[Start of Passage to read]

# Cheap way to make a fogger work good.



## Random08 (Feb 21, 2008)

Basically I bought a waterfall and fogger for my CWD but it didn't mist much at all, and he doesn't drink from it anyway so I thought it will be better off for my cham. Now I was thinking about making its own waterfall with a big pool for her. (which i still am just thought this would be a good idea until then)

All I/you needed/need was a few cricket tubs, a CWD pool, soldering iron and of course a fogger. You can get a cheap one from maplins that works really well. - Maplin > Mini-Fogger Mist Generator

Get 2 cricket tubs make a hole in the side of one of them so you can get the fogger in, with the other make a big hole on top (small enough so your reptile cannot get inside) and quite a few round the edges. If you dont the fog wont come out much at all. Then put the one with a lot of holes upside down and put it onto the other, make sure you put the fogger in first, then slowly melt them together with a soldering iron. (if your young please ask a parent to do it). Then you should be finished, I tryed other ways and found this was the best one.

You can always try it in a tub without holes in the bottom, but you will need to top it up with water alot.

If you don't know what I mean heres an example.



















The outcome. (took a few seconds to get like this)










When blown on.

[End of Passage to read]

● Directive
Can you rewrite everything in the fogger post from "All I/you needed/need" down to "heres an example.", putting "hot glue gun" in place of "soldering iron" each time it occurs?

[Start of Stored data]

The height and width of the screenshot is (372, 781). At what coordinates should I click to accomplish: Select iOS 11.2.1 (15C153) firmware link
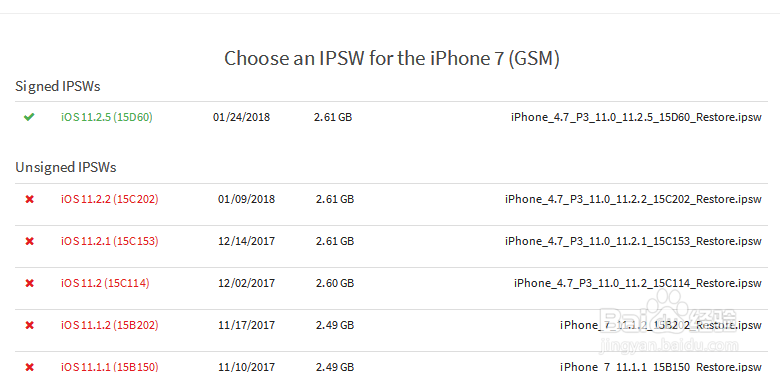click(110, 241)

[End of Stored data]

● Result
All I/you needed/need was a few cricket tubs, a CWD pool, hot glue gun and of course a fogger. You can get a cheap one from maplins that works really well. - Maplin > Mini-Fogger Mist Generator

Get 2 cricket tubs make a hole in the side of one of them so you can get the fogger in, with the other make a big hole on top (small enough so your reptile cannot get inside) and quite a few round the edges. If you dont the fog wont come out much at all. Then put the one with a lot of holes upside down and put it onto the other, make sure you put the fogger in first, then slowly melt them together with a hot glue gun. (if your young please ask a parent to do it). Then you should be finished, I tryed other ways and found this was the best one.

You can always try it in a tub without holes in the bottom, but you will need to top it up with water alot.

If you don't know what I mean heres an example.